Wednesday 12 December 2007

The FED and liquidity

It has become too much of a cliche to post a picture of the deep blue sea before talking about liquidity risk, so here's a muddy river instead...

With that out of the way, the news is that the FED is modifying its liquidity arrangements, allowing it to provide repo facilities to banks without using the window. Details are scant so far, but clearly the FED is worried about the size of the three month swap spread, and it is using both of the tools available to it -- rates and the management of liquidity premiums -- to calm the markets.

Update. Ah. This is all part of coordinated central bank action. Interestingly:

The Bank of England will increase the amount offered in its next auction on 18 December from £2.85bn to £11.35bn, of which £10bn will be offered for three months.

Crucially, it will accept a slightly wider range of assets as collateral for the loans.

The FED press release describing its new term auction facility is here and the WSJ comment is here. From the latter:

At the discount window, the Fed can accept numerous types of collateral, including riskier subprime mortgage-backed securities, as long as the value of the collateral exceeds the loan by enough to protect the Fed from loss. But though the Fed eased the terms and cost of such loans in August, banks continue to shun them for fear of appearing desperate.

Under the new method, the Fed will hold four auctions of discount-window credit. The first two, for $20 billion each, will be held next Monday and Thursday for four- and five-week terms, respectively; two more, for undetermined amounts, will be on Jan. 14 and 28. The auctions are structured so that the rate on the loans will be no lower than the market's expectations for the fed-funds rate, and probably no higher than the discount rate.


Clearly this is a helpful step from the FED and the comment has mostly been positive. Ken Thompson, chief executive of Wachovia said:

More than lowering rates in the economy, just having this banking system liquefied will make a huge difference...

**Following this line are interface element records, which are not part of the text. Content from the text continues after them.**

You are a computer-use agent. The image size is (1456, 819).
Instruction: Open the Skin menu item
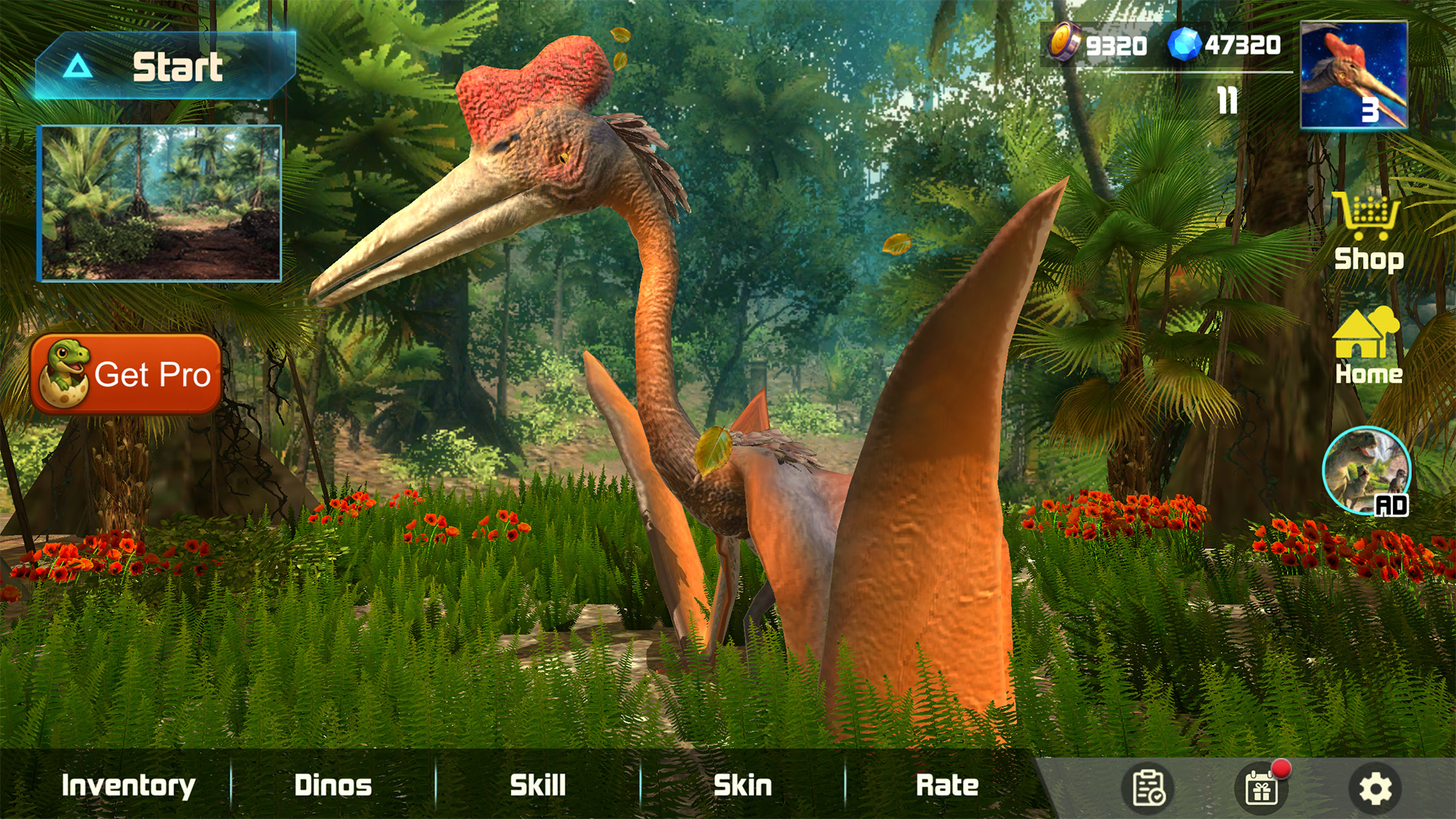[x=739, y=785]
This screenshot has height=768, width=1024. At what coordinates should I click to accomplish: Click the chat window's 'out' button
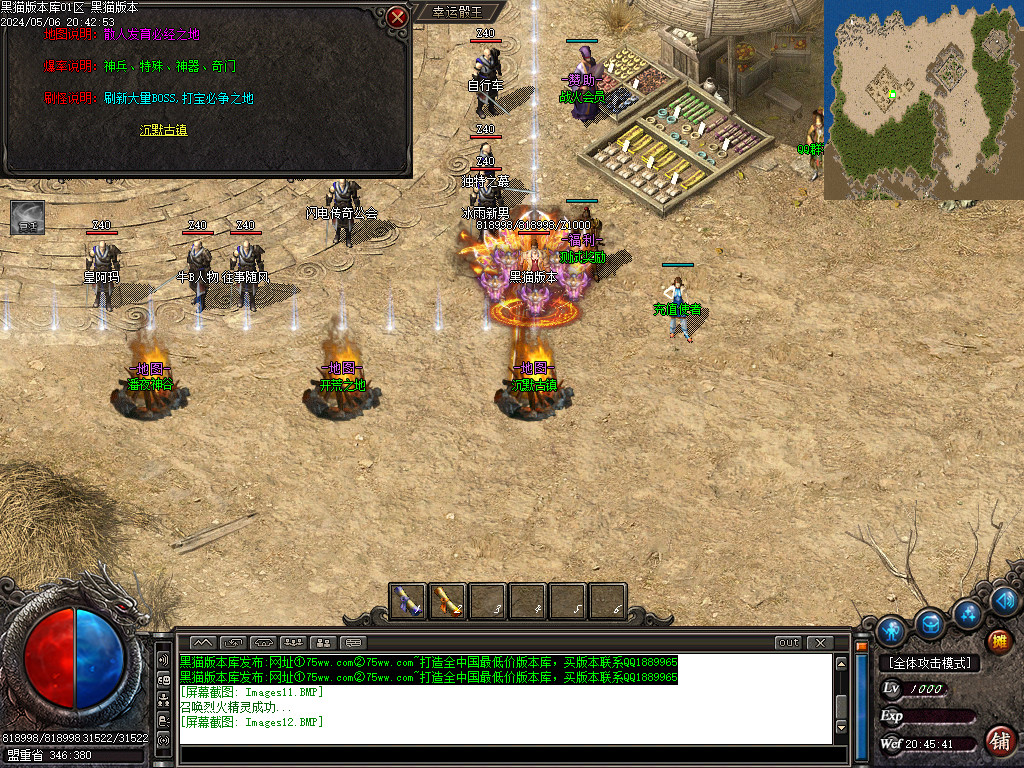pyautogui.click(x=788, y=642)
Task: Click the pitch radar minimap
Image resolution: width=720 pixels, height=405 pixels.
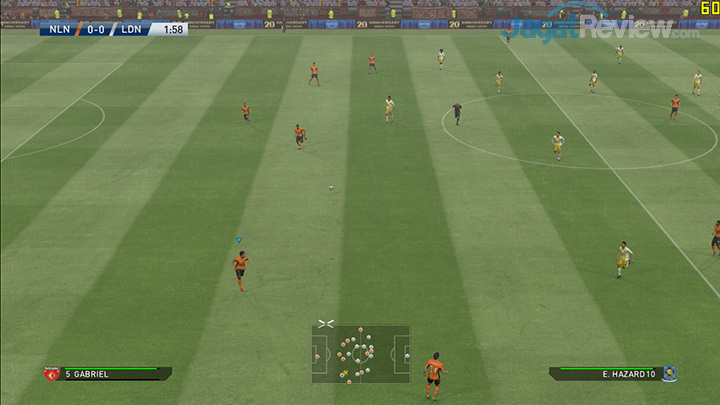Action: [x=360, y=354]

[The reason rates for loans among banks are so high, he said, is that banks and investors] are still fearful of each other and everybody is worried about counterparty risk and so people are hoarding their balance sheets, and this will help that.

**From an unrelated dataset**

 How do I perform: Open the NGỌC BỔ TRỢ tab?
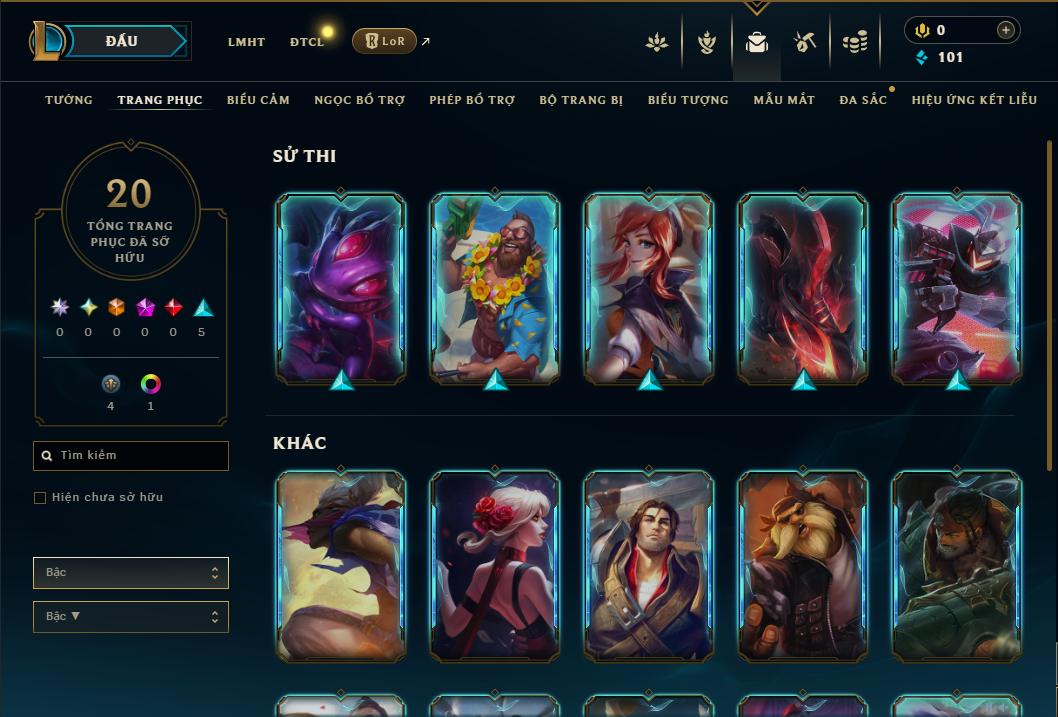[359, 100]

Watch the 3m swap spread and see what happens. Ooops.

One final update. Dealbreaker.com points out that the FED is using very old repo haircuts. 85% for a AAA CDO with no mark is indeed generous. Surely they will notice this and fix it. Unless they intended to blow the current liquidity premiums out of the water.

Meanwhile interfluidity takes a dim view of the TAF. One of the points they make is that the TAF is large compared with FED borrowing for much of the year. That's true, but it is still small compared with the problem: a single big conduit is tens of billions of dollars, roughly the size of the entire TAF. To make a real difference, the central banks need to parachute in hundreds, not tens of billions.